Лошадь
Утренний паром на Харлинген, приняв на борт множество скота, предназначенного на продажу, весьма напоминал Ноев ковчег. Коровы, точно велосипеды, выстроились на переднем полубаке и по обыкновению незамедлительно принялись за свое хлюпающее занятие, заставляя всех в испуге шарахаться в разные стороны. Курам было тесно в корзинках, и они ворчали на скверную организацию путешествия, а овцы повесили головы, всем своим видом показывая: пора наконец стричься.
На борту нашлось место и людям. Они набились в тесную каюту — мужчины дымили зловонными трубками, младенцы вопили — и с нетерпением ждали отплытия. И вот, когда желанный миг был уже недалек, приковылял еще один крестьянин, ведя в поводу крупную неоседланную лошадь. Волнующая картина. Коровам трагизм неведом — они обыватели животного мира и вполне довольны, когда получают вволю еды и питья; овцы, как правило, выглядят простовато-беспомощно, точь-в-точь плаксивые приютские барышни из назидательной книжки, а куры день-деньской снуют с постными, как у старых дев, минами и злобно квохчут: «Хорошенькое дело! Они постоянно воруют наши яйца!»
Но лошади — это падшие ангелы. Они трепетны, как скульптуры Родена и Майоля, и безгрешно, как Жанна д'Арк, вздыхают от жестокости своих неумолимых повелителей, которые полагают своим долгом отравить им жизнь, заставляя тянуть плуг по жирной, вязкой глине.
— Мест нету! — закричал паромщик. — Раньше надо было прийти.
— Ну пожалуйста… — упрашивал крестьянин. — Мне нужно… Вы ведь можете немного потесниться!
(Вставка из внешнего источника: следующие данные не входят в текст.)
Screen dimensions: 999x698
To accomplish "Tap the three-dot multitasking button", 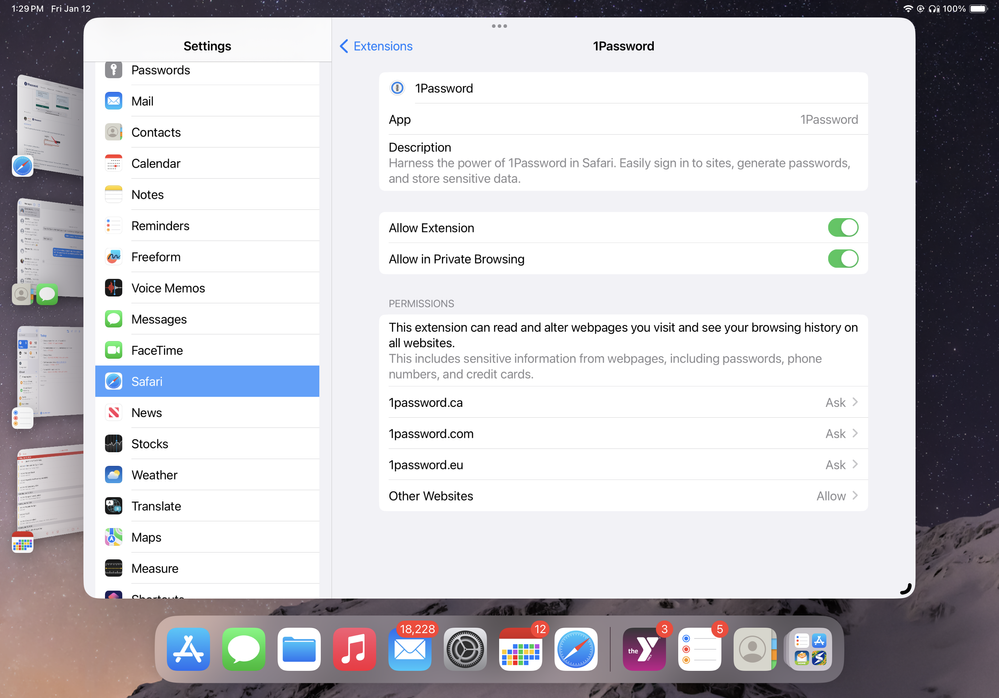I will 499,26.
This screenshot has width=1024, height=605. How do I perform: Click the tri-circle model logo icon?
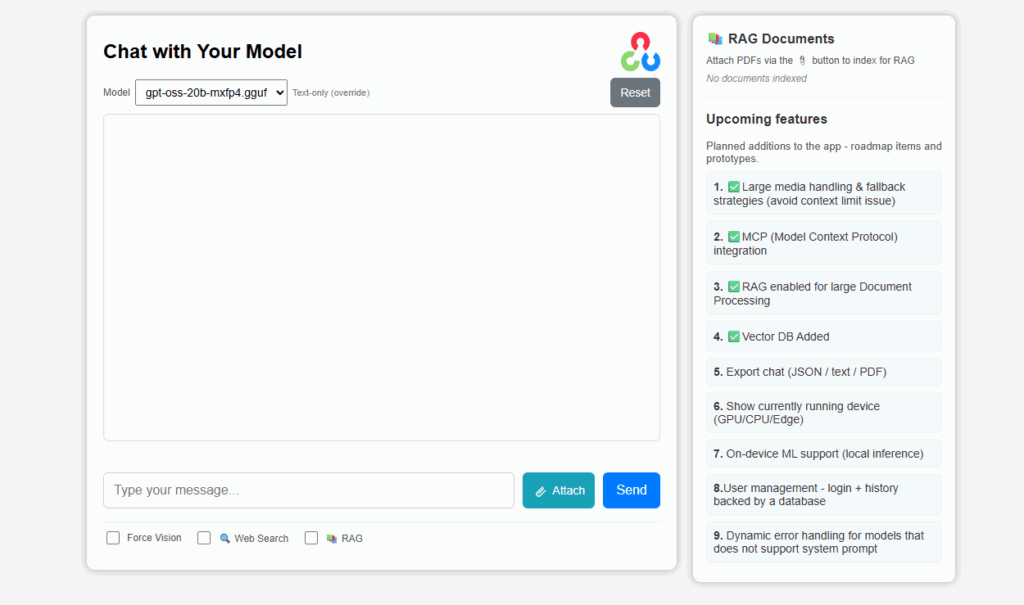pyautogui.click(x=641, y=50)
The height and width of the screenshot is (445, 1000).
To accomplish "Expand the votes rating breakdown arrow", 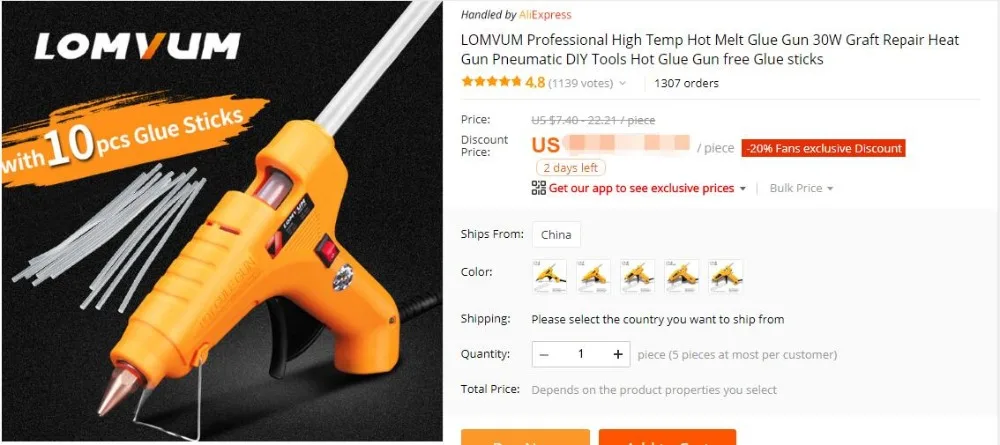I will click(622, 84).
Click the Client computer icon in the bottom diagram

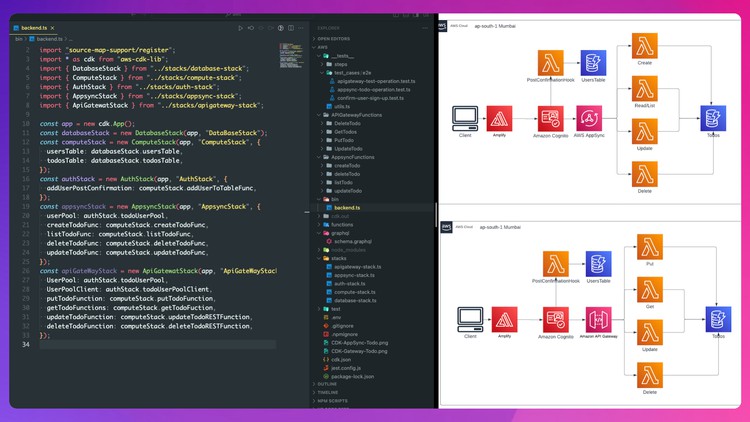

Так вот и случилось, что лошадь привязали к поручню у самого борта. В окно каюты виднелась ее голова — благородный и скорбный профиль, с большим наивным глазом, из которого, пробуждая в нас смутное чувство вины, катилась слеза. Грива лошади перепуталась, потому что морской ветер, точно сорванец мальчишка, без устали трепал ее.
До тех пор пока паром не отвалил от берега, лошадь стояла понурив голову, спокойно и безучастно, будто все это тысячу раз видела. Но когда мы вышли в море, ее охватило огромное, искреннее изумление. Наверно, она впервые увидела серовато-зеленые волны, кипящие пеной от звериного желания вновь обернуться всемирным потопом, поглотить это набитое людьми и животными суденышко и повергнуть все и вся в такой же трепет, какой я испытывал ребенком, рассматривая в приемной врача гравюры Доре. Лошадь подняла голову и с каким-то непонятным одобрением закивала кипящим волнам. Может быть, и она видела эти гравюры? Похоже. Ведь она кивала все усерднее, будто постигла наконец глубокий смысл происходящего. Грива упала ей на лоб, как у виолончелиста, который напрягает все свои силы, чтобы излить в звуках обуревающие его чувства. И она заржала, сардонически оскалив зубы.
Лошадь по ту сторону стекла еще упорствовала в своем загадочном безумии, как вдруг явилась чайка. Из компании тех нахлебников, что вечно свитой сопровождают паром, покуда он снова не пристанет к берегу.
Если час-другой понаблюдать с близкого расстояния, как чайки парят в свободном полете и, будто говоря: «Смотри, на какие виражи мы способны!», пикируют за хлебными крошками, невольно напрашивается обескураживающий вывод, что директор КЛМ не более чем дилетант-ремесленник, который хоть и достоин похвалы, но всерьез его воспринимать нельзя.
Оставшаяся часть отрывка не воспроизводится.